You know those dreams where you’re being chased, but you can’t get your feet to move? And when you try to scream, you discover that you can’t? And you know whatever is chasing you is coming, but no matter how much you will yourself to just keep moving, your body and your mind just won’t cooperate?
Lately, it feels like my life has been that dream.
I have no reason to complain. In fact, everything is going gloriously. I’m thisclose to everything I’ve ever wanted.
But that’s not what the dream is about. It’s about inertia. It’s about the fear of moving forward. It’s about leaving the safe comfort of what you know to venture out into unknown territory.
I’m no dream analyst, but I can make correlations about this dream and what’s happening in my life when I’m most likely to have it.
The summer before I moved away from home for college, I had that dream all the time. I also frequently dreamed I was suddenly 9 months pregnant, which I’ve read is a dream about the fear of change, too. It should have been the one of the best summers of my life — no responsibility, nothing but opportunity ahead of me. But I was paralyzed with fear.
Just before my husband and I left our college town to move here for his graduate school, I went through a nearly debilitating bout of anxiety. For the first time in my life, I was frequently awoken by panic attacks.
At the time, it didn’t feel as related to the move as I know it was now. It wasn’t necessarily thoughts about moving that triggered the attacks. It was daily life. A spilled glass of water, a setback in plans, a traffic jam that left us scrambling to make our movie in time. The most trivial little things would lead to the worst kind of terror.

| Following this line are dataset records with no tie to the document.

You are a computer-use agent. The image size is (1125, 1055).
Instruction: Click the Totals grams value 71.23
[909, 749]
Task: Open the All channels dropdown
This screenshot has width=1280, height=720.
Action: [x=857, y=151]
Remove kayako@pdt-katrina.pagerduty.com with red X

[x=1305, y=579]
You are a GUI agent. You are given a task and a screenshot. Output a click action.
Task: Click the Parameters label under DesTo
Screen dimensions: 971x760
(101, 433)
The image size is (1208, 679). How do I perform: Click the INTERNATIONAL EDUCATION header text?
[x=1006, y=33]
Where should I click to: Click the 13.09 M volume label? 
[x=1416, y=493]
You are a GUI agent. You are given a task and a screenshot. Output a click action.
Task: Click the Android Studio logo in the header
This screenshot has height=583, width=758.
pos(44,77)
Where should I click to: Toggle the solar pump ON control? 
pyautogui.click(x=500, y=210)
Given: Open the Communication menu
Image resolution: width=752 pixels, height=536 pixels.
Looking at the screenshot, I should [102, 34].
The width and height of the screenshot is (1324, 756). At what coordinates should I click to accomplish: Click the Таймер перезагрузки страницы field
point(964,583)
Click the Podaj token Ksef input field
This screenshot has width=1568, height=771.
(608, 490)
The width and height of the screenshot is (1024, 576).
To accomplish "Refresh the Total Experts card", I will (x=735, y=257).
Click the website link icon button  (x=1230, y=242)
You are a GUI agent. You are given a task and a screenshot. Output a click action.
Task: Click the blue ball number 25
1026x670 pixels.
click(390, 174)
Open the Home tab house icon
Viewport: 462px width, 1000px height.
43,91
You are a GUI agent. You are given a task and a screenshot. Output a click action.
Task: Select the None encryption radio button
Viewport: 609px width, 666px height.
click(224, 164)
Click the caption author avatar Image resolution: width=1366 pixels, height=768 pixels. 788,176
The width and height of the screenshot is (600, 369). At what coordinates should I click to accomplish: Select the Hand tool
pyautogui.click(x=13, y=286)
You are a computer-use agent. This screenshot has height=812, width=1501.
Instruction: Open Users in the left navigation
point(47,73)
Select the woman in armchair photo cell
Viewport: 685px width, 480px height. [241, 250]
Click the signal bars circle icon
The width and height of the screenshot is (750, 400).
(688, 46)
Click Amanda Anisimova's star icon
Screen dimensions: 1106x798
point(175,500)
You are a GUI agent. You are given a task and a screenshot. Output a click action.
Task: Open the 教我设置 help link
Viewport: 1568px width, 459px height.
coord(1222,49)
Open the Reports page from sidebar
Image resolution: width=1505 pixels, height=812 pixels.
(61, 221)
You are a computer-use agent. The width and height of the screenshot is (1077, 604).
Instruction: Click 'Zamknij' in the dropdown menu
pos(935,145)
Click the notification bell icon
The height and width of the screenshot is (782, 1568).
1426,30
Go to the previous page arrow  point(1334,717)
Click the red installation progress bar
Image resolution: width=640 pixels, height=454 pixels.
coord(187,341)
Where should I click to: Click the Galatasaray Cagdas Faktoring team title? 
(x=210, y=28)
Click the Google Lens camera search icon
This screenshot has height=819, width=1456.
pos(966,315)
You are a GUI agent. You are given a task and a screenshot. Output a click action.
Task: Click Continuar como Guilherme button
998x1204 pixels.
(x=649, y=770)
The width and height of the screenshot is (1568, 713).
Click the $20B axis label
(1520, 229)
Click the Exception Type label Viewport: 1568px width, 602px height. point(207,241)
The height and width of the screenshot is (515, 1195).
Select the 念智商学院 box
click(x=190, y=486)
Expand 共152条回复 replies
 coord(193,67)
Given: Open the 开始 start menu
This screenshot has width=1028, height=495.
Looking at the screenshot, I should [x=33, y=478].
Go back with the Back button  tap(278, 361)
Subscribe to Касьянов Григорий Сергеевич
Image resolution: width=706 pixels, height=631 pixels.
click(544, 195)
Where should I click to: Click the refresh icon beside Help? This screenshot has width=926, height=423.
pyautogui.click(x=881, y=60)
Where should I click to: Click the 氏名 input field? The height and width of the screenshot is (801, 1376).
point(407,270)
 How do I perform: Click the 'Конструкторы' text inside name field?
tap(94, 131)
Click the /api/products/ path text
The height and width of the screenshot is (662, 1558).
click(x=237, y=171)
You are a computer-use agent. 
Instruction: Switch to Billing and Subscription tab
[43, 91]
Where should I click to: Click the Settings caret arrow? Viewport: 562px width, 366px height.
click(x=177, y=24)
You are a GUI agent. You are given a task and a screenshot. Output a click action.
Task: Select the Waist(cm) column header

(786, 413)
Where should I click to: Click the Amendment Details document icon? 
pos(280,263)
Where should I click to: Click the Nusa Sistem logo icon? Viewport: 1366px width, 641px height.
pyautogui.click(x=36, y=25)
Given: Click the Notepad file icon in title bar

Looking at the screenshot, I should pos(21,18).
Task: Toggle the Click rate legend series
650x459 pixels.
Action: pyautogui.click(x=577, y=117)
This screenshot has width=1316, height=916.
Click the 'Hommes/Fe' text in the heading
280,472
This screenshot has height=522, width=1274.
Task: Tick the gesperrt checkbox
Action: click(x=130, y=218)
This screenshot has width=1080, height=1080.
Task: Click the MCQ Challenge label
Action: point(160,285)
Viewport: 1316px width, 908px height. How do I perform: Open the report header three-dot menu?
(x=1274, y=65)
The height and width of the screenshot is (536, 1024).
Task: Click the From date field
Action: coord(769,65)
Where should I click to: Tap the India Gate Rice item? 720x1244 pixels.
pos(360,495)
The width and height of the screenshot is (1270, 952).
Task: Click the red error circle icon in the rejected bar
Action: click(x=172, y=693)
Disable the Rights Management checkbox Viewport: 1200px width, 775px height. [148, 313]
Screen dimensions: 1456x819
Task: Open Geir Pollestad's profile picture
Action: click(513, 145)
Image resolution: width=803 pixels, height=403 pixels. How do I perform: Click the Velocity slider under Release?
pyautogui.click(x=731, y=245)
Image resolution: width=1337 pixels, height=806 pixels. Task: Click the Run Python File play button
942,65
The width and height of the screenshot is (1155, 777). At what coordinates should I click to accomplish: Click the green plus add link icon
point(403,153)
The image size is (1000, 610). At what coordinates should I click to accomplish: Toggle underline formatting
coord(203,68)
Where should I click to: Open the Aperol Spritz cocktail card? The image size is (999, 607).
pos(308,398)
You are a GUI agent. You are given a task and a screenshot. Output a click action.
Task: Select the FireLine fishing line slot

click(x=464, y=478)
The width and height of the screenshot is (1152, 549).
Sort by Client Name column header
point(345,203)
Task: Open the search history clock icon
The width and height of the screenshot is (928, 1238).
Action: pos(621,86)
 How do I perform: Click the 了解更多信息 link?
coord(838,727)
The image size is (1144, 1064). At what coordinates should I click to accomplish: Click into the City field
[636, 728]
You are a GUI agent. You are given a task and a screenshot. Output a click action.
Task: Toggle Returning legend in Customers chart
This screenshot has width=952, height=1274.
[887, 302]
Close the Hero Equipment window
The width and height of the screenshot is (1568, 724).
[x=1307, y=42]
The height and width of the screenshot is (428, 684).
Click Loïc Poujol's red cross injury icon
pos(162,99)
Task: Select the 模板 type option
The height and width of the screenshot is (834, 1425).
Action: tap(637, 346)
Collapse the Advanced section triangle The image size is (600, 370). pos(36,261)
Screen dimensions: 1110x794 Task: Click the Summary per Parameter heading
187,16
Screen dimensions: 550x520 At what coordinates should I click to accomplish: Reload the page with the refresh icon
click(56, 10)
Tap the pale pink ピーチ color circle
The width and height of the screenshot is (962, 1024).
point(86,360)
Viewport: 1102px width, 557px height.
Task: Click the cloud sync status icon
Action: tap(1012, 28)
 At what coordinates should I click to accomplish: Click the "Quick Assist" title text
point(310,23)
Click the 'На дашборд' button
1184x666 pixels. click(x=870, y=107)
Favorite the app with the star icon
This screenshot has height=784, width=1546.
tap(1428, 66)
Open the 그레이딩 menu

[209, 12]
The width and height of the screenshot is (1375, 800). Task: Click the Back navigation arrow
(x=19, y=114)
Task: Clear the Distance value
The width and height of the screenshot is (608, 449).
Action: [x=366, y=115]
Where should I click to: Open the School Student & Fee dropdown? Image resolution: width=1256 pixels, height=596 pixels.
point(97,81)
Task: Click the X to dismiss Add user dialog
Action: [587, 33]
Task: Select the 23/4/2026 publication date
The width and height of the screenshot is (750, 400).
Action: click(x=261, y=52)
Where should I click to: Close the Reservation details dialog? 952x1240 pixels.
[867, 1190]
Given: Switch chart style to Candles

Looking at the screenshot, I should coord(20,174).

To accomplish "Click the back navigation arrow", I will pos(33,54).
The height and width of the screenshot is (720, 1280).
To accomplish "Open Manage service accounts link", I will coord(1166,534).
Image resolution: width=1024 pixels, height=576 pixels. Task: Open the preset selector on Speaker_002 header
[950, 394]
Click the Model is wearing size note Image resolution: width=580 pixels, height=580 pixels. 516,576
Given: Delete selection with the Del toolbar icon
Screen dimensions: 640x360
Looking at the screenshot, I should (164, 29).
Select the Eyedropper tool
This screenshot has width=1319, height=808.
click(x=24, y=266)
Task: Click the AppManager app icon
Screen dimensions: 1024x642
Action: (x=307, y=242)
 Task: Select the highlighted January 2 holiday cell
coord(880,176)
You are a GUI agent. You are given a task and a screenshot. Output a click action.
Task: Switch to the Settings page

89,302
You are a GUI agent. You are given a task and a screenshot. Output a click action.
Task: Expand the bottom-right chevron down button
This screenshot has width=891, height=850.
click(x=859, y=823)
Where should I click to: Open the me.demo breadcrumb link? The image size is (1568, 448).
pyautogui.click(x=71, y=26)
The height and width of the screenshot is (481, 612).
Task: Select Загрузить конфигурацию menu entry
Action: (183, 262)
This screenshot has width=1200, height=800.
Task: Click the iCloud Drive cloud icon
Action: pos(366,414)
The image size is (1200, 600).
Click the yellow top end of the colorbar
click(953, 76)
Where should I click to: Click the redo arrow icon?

Now, as we face another major life change, another big move, I find myself spiraling down that path again. This time it feels a little easier. I feel like I’m right on the brink of the worst kind of anxiety I’ve ever faced — the anxiety triggered by change.
It doesn’t matter that the voice of reason in my head tells me not to worry, everything will be okay, these are all good things. The logical side of me knows that. The logical side of me is excited about what’s to come, excited about all the opportunity ahead of us. But anxiety isn’t about logic — it’s about fear. Fear of the unknown, fear that I can’t handle what’s to come, fear that I’ll fail.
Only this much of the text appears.